TCOM CONVERSATIONS

by: Mario Cappelli, PhD and Paula Cloutier, MA

Affiliations:  1Children’s Hospital of Eastern Ontario (CHEO), 2CHEO Research Institute, 3University of Ottawa

What is the HEADS-ED?

The HEADS-ED is a brief mental health screening tool that helps physicians to obtain a psychosocial history to aid in making decisions regarding patient disposition (e.g., admission, discharge, or requesting specialized mental health consultation).   The tool was designed by a multidisciplinary clinical and research team to match the existing psychosocial “HEADS” interview 5 as closely as possible by adapting it for emergency department (ED) use and adding a scoring component to assist with decision-making. Seven items representing specific components of the patient history are included (Home, Education, Activities & peers, Drugs & Alcohol, Suicidality, Emotions & behaviours, and Discharge resources).  Each item is rated according to three action levels: No action needed, Needs action but not immediate, and Needs immediate action. The levels were developed from the communimetrics theory of measurement which emphasizes the use of non-arbitrary levels that translate immediately into action.6  The levels are used to inform and facilitate decisions regarding patient disposition.

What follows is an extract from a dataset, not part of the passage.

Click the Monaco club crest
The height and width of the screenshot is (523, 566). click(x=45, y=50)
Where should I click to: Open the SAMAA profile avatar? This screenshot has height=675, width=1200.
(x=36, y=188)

Why it was initially developed?  

Recent research shows that pediatric mental health presentations to the Emergency Department (ED) are increasing in Canada and the US.1,2 In order for physicians to use a screening tool in the ED, it must be brief, clinically intuitive, easy to complete and score, and help guide their decision making. Currently, there is no standard of practice or tool for physicians or non-mental health specialists to help guide the assessment and disposition of mental health ED presentations. The lack of an available mental health screening tool has been identified as a significant barrier by ED physicians in providing appropriate care,3 which would indicate that current mental health screening tools are not meeting their needs.

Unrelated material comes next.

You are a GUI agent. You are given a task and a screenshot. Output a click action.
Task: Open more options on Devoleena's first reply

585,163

Completing the HEADS-ED:  

The HEADS-ED can be used to guide the psychosocial assessment and can be completed within a few minutes by a health care practitioner (physician or nurse) or allied health professional (crisis worker, school counselor) following the assessment.  It is available in a paper and pencil version or online at www.heads-ed.com.  The online version provides details about the tool, training videos and a mental health resource library (Figures 1-3).  It also has the functionality to help guide clinician decision making by 1) immediately providing a meaningful score; 2) suggesting if a consultation with a mental health professional may be required; and 3) identifying appropriate local community resources based on the needs identified in the ED to facilitate continuity of care.  An example of the website tailored for the National Capitol Region of Canada can be found at www.ottawa.heads-ed.com.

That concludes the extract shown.